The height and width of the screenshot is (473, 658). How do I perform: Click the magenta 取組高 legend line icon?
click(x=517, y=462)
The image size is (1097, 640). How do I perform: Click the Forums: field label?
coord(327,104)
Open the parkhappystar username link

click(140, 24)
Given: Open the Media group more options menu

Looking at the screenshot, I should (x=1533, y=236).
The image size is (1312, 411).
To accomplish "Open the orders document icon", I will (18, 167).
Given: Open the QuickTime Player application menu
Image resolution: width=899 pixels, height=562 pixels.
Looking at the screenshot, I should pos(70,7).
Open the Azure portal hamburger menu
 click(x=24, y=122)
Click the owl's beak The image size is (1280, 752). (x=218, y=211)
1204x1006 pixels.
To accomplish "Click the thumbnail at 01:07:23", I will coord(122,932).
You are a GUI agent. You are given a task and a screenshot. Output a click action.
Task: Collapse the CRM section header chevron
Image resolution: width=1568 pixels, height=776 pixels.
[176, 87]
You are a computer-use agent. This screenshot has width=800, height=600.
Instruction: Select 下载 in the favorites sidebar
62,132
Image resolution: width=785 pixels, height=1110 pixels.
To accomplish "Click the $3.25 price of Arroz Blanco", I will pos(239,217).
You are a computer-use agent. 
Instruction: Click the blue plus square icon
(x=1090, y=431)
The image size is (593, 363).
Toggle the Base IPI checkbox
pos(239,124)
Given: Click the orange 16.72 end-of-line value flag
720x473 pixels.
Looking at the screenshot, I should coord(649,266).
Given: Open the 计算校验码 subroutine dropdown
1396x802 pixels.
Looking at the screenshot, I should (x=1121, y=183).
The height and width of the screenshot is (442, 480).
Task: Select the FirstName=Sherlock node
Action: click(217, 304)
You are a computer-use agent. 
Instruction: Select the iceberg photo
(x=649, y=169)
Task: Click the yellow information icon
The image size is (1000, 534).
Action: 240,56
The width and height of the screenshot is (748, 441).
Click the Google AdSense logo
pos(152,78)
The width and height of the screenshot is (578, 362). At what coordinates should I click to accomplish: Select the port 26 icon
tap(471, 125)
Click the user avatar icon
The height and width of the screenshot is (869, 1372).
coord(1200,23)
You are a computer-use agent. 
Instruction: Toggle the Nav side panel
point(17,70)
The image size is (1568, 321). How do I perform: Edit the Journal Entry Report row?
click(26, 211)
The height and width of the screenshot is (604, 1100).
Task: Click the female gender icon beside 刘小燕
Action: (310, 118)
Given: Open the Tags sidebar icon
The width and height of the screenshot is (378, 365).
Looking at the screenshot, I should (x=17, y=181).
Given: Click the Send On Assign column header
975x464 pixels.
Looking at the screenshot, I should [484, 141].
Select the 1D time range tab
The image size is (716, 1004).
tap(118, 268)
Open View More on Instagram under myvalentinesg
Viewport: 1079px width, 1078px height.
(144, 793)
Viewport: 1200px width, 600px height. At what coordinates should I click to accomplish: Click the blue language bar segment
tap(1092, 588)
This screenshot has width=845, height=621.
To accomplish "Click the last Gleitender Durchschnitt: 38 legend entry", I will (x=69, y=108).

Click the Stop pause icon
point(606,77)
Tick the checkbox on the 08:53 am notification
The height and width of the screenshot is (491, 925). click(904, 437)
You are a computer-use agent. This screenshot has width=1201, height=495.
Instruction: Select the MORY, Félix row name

▸ EXERCISE BRIEF
The records above should be printed in full, exactly as they appear.

▸ SOLUTION FOR THIS PROBLEM
The height and width of the screenshot is (473, 658). How do I perform: Click the magenta 取組高 legend line icon?
click(x=517, y=462)
The image size is (1097, 640). How do I perform: Click the Forums: field label?
coord(327,104)
Open the parkhappystar username link

click(140, 24)
Given: Open the Media group more options menu

Looking at the screenshot, I should (x=1533, y=236).
The image size is (1312, 411).
To accomplish "Open the orders document icon", I will (18, 167).
Given: Open the QuickTime Player application menu
Image resolution: width=899 pixels, height=562 pixels.
Looking at the screenshot, I should pos(70,7).
Open the Azure portal hamburger menu
 click(x=24, y=122)
Click the owl's beak The image size is (1280, 752). (x=218, y=211)
1204x1006 pixels.
To accomplish "Click the thumbnail at 01:07:23", I will coord(122,932).
You are a GUI agent. You are given a task and a screenshot. Output a click action.
Task: Collapse the CRM section header chevron
Image resolution: width=1568 pixels, height=776 pixels.
[176, 87]
You are a computer-use agent. This screenshot has width=800, height=600.
Instruction: Select 下载 in the favorites sidebar
62,132
Image resolution: width=785 pixels, height=1110 pixels.
To accomplish "Click the $3.25 price of Arroz Blanco", I will pos(239,217).
You are a computer-use agent. 
Instruction: Click the blue plus square icon
(x=1090, y=431)
The image size is (593, 363).
Toggle the Base IPI checkbox
pos(239,124)
Given: Click the orange 16.72 end-of-line value flag
720x473 pixels.
Looking at the screenshot, I should coord(649,266).
Given: Open the 计算校验码 subroutine dropdown
1396x802 pixels.
Looking at the screenshot, I should (x=1121, y=183).
The height and width of the screenshot is (442, 480).
Task: Select the FirstName=Sherlock node
Action: click(217, 304)
You are a computer-use agent. 
Instruction: Select the iceberg photo
(x=649, y=169)
Task: Click the yellow information icon
The image size is (1000, 534).
Action: 240,56
The width and height of the screenshot is (748, 441).
Click the Google AdSense logo
pos(152,78)
The width and height of the screenshot is (578, 362). At what coordinates should I click to accomplish: Select the port 26 icon
tap(471, 125)
Click the user avatar icon
The height and width of the screenshot is (869, 1372).
coord(1200,23)
You are a computer-use agent. 
Instruction: Toggle the Nav side panel
point(17,70)
The image size is (1568, 321). How do I perform: Edit the Journal Entry Report row?
click(26, 211)
The height and width of the screenshot is (604, 1100).
Task: Click the female gender icon beside 刘小燕
Action: (310, 118)
Given: Open the Tags sidebar icon
The width and height of the screenshot is (378, 365).
Looking at the screenshot, I should (x=17, y=181).
Given: Click the Send On Assign column header
975x464 pixels.
Looking at the screenshot, I should [484, 141].
Select the 1D time range tab
The image size is (716, 1004).
tap(118, 268)
Open View More on Instagram under myvalentinesg
Viewport: 1079px width, 1078px height.
(144, 793)
Viewport: 1200px width, 600px height. At what coordinates should I click to accomplish: Click the blue language bar segment
tap(1092, 588)
This screenshot has width=845, height=621.
To accomplish "Click the last Gleitender Durchschnitt: 38 legend entry", I will (x=69, y=108).

Click the Stop pause icon
point(606,77)
Tick the checkbox on the 08:53 am notification
The height and width of the screenshot is (491, 925). click(904, 437)
You are a computer-use agent. This screenshot has width=1201, height=495.
Instruction: Select the MORY, Félix row name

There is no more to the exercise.